Where’s all of our scientists, mathemeticians, & engineers?

You're also going to need the co-efficient of drag for each.

John

[GordMay]

John:
The co-efficient of drag for each may be accounted for in EFFECTIVE projected area, but if not, I refer you to " ... "
As I indicated, I don't really know, and call on someone with a better understanding of fluid dynamics.

[Pblais]

Gord, I think you have it and it and pretty much rules rules of thumb. Military ships sort of fall into a similar category based on the basics so it works for them pretty well. Recreational boats being lighter mass have more variations.

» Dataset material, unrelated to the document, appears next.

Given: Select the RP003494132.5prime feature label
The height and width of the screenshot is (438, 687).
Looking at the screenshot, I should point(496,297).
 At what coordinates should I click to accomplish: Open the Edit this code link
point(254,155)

A beach ball floating on the water vs a 10 knot breeze and 6 knot current can have almost any current you can imagine and be blown where the wind goes. In the extreme example comes the answer. It all depends on how much of the above and below the water is exposed vs the mass of the boat. Submarines are not effected by the wind.

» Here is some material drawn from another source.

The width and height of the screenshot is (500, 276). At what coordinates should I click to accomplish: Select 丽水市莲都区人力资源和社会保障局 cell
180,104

Newtonian physics says Force = Mass X Acceleration In this case we subtract the drag for each effective fluid as noted.

[MarkJ]

Well a fat old full keeler will lie to the current a hell of a lot longer than a Bene 393; but any Cat will already have swung ages ago.

[JusDreaming]

Quote:

Originally Posted by GeoPowers

15 kts wind : 1 kt current

...was what we went by in the Navy (destroyers).

that is the one he quoted, as he was on a CG cutter

[Hydra]

Quote:

Originally Posted by GordMay

Where’s all of our scientists, mathemeticians, & engineers?

Gord, I'm here .
In my first post, I wanted to keep away of technicalities but you seem to be interested in them. Then, I have tried hard to write a post explaining this subject with more detail but it is too much work for today. I give up for tonight and I go to bed.

Alain

[Captain Bill]

Gordmay, If I remember correctly from my pilot training compressibility effects can be ignored up to speeds of about 200 MPH, or at least airspeed indicators don't have to be corrected for it until you exceed that speed. I would guess that we're talking about speeds less than that here.

[GordMay]

Thanks Alain & Bill.
If 1 Kt current = 15 Kts wind
What 2 Kts current = ?
Remembering that force varies as velocity squared.